[TASK ITEM]
Restate the full set of records exactly, word for word.

** Opening ENTRIES SUPPLIED block **

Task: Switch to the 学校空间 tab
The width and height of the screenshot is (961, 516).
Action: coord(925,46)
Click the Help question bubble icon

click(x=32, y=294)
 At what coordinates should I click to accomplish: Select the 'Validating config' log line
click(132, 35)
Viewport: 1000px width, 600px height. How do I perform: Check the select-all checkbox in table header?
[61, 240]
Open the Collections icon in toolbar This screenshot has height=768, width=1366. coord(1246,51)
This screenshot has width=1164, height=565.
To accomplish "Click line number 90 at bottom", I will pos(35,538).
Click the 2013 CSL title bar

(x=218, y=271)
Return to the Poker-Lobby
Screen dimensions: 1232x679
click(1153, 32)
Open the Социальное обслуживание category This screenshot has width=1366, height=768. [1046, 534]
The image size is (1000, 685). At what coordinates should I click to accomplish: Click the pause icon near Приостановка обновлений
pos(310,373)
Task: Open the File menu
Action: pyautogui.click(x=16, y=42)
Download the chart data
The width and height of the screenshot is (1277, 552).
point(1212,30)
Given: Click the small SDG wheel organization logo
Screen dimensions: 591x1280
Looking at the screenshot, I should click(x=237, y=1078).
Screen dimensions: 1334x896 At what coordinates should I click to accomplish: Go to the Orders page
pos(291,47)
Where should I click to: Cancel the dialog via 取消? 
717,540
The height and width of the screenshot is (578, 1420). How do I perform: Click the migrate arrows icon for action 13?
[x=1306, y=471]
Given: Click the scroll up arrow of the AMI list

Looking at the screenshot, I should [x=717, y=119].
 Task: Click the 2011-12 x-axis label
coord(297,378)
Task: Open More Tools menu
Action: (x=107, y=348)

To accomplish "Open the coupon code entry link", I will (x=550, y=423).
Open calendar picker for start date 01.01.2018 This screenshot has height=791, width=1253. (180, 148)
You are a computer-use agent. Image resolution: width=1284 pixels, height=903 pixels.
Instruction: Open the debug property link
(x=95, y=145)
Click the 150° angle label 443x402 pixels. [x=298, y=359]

** Closing ENTRIES SUPPLIED block **

[RESULT OF THE EXERCISE]
Task: Switch to the 学校空间 tab
The width and height of the screenshot is (961, 516).
Action: coord(925,46)
Click the Help question bubble icon

click(x=32, y=294)
 At what coordinates should I click to accomplish: Select the 'Validating config' log line
click(132, 35)
Viewport: 1000px width, 600px height. How do I perform: Check the select-all checkbox in table header?
[61, 240]
Open the Collections icon in toolbar This screenshot has height=768, width=1366. coord(1246,51)
This screenshot has width=1164, height=565.
To accomplish "Click line number 90 at bottom", I will pos(35,538).
Click the 2013 CSL title bar

(x=218, y=271)
Return to the Poker-Lobby
Screen dimensions: 1232x679
click(1153, 32)
Open the Социальное обслуживание category This screenshot has width=1366, height=768. [1046, 534]
The image size is (1000, 685). At what coordinates should I click to accomplish: Click the pause icon near Приостановка обновлений
pos(310,373)
Task: Open the File menu
Action: pyautogui.click(x=16, y=42)
Download the chart data
The width and height of the screenshot is (1277, 552).
point(1212,30)
Given: Click the small SDG wheel organization logo
Screen dimensions: 591x1280
Looking at the screenshot, I should click(x=237, y=1078).
Screen dimensions: 1334x896 At what coordinates should I click to accomplish: Go to the Orders page
pos(291,47)
Where should I click to: Cancel the dialog via 取消? 
717,540
The height and width of the screenshot is (578, 1420). How do I perform: Click the migrate arrows icon for action 13?
[x=1306, y=471]
Given: Click the scroll up arrow of the AMI list

Looking at the screenshot, I should [x=717, y=119].
 Task: Click the 2011-12 x-axis label
coord(297,378)
Task: Open More Tools menu
Action: (x=107, y=348)

To accomplish "Open the coupon code entry link", I will (x=550, y=423).
Open calendar picker for start date 01.01.2018 This screenshot has height=791, width=1253. (180, 148)
You are a computer-use agent. Image resolution: width=1284 pixels, height=903 pixels.
Instruction: Open the debug property link
(x=95, y=145)
Click the 150° angle label 443x402 pixels. [x=298, y=359]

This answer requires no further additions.